BEGIN Information provided

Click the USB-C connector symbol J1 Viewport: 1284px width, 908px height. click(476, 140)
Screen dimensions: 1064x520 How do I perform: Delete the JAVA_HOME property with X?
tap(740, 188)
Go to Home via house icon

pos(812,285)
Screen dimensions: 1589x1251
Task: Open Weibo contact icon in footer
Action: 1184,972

END Information provided

What you are asked to do
Your task is to transcribe each record faithfully and in full.

Solution to this task
Click the USB-C connector symbol J1 Viewport: 1284px width, 908px height. click(476, 140)
Screen dimensions: 1064x520 How do I perform: Delete the JAVA_HOME property with X?
tap(740, 188)
Go to Home via house icon

pos(812,285)
Screen dimensions: 1589x1251
Task: Open Weibo contact icon in footer
Action: 1184,972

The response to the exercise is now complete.